== Objective ==
Copy the listing from the line containing "This screenshot has height=489, width=786." down through the line containing "I will coord(102,263).", substituting "highest" for "lowest" and leaving everything else unchanged.

== Records shown ==
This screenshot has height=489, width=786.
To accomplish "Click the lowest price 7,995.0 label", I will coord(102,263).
--
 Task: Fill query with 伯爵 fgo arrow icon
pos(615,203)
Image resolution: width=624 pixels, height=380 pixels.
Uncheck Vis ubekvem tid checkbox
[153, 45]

== Answer to the problem ==
This screenshot has height=489, width=786.
To accomplish "Click the highest price 7,995.0 label", I will coord(102,263).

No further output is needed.